History

Great Britain
- Name: Unknown
- Namesake: Male roe deer
- Builder: London
- Launched: 1784
- Renamed: Roebuck (1799)
- Fate: Condemned April 1806

General characteristics
- Tons burthen: 201, or 206 (bm)
- Complement: 24
- Armament: 1799: 2 × 6-pounder + 4 × 4-pounder guns ; 1800: 14 × 6&4-pounder guns;

= Roebuck (1799 ship) =

Roebuck was a ship built on the Thames in 1784, almost certainly under another name. She first appeared as Roebuck in 1799 sailing as a West Indiaman. Between 1800 and 1802 she made three voyages as a slave ship in the triangular trade in enslaved people. After the three voyages she became a West Indiaman. She was condemned in 1806.

==Career==
Roebuck first appeared in Lloyd's Register (LR) under that name in 1799.

| Year | Master | Owner | Trade | Source |
|---|---|---|---|---|
| 1799 | M'Iiver | Boadman | London–Berbice | LR |
| 1800 | M'Iver | Bodman | London–Berbice | LR |
| 1801 | M'Iver R.Vaughn | VanSpan Swanzy | Cork–London London–Africa | LR |

Roebuck made three voyages as a slave ship before this was reflected in LR.

1st slave voyage (1800–1801): Captain Daniel Neal acquired a letter of marque on 19 April 1800.
Captain Neale sailed from London on 30 April 1800, bound for the Gold Coast.
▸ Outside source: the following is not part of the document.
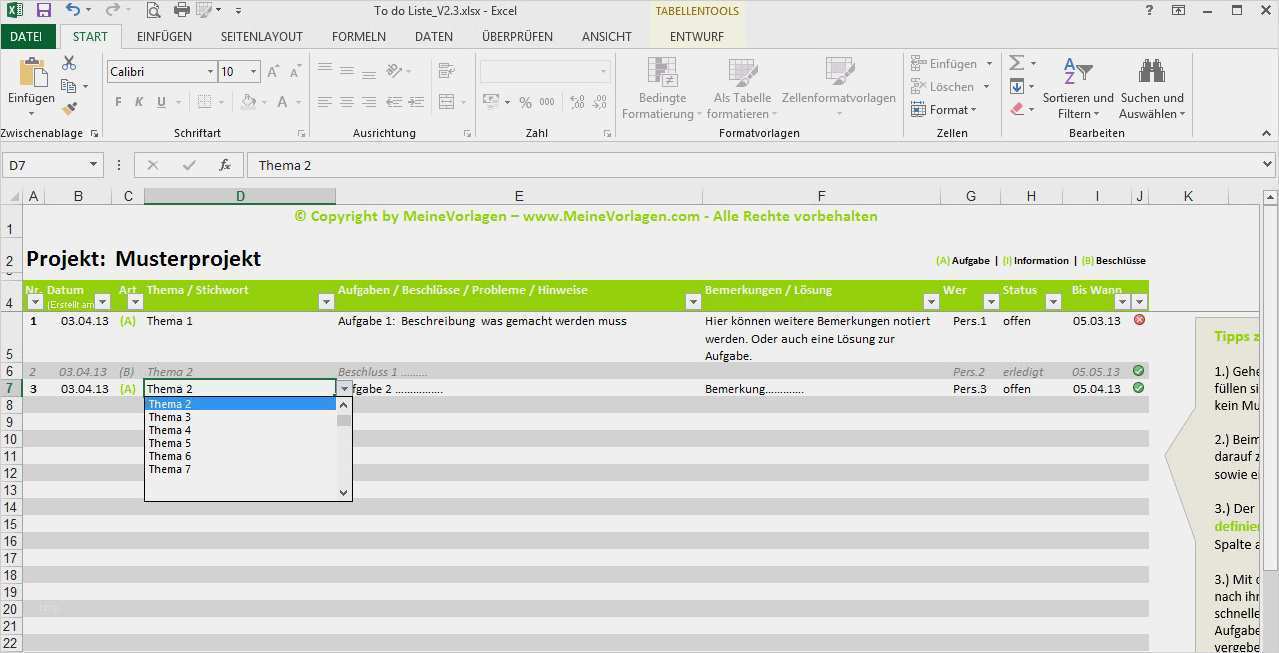Toggle italic (K) formatting

(140, 102)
Roebuck acquired captives first at Cape Coast Castle and then at Wiamba. She arrived at Demerara on 3 December with 214 captives. Roebuck, Neale, master, was sold there. She arrived back at London on 14 April 1801. At some point her master had changed to Phillips, and then to Toole.
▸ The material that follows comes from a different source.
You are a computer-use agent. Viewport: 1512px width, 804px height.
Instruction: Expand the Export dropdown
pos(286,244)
2nd slave voyage (1801–1802): Captain Richard Vaughn sailed from London on 7 June 1801, bound for the Gold Coast. Roebuck arrived in Demerara on 15 December. She arrived back in London on 17 February 1802.

3rd slave voyage (1802): Captain Vaughn sailed from London on 21 April 1802, bound for the Gold Coast. Roebuck began gathering captives in Africa on 24 June. She arrived at Demerara on 15 October with 219 captives and with Barnett, master. She arrived back at London 29 December 1802.

| Year | Master | Owner | Trade | Source & notes |
|---|---|---|---|---|
| 1805 | Vaughn Strannach | Swansea & Co. Simpson & Co. | London–Africa | LR; small repairs 1802, & damages and small repairs 1805 |

==Fate==
Roebuck, Strannack, master, was on her way from Antigua to London when she put into St Kitts on 28 April 1806, leaky. It was expected that she would have to discharge some of her cargo. The next report was that she had been condemned at St Kitts. Her cargo was transshipped on George, Derbyshire, master.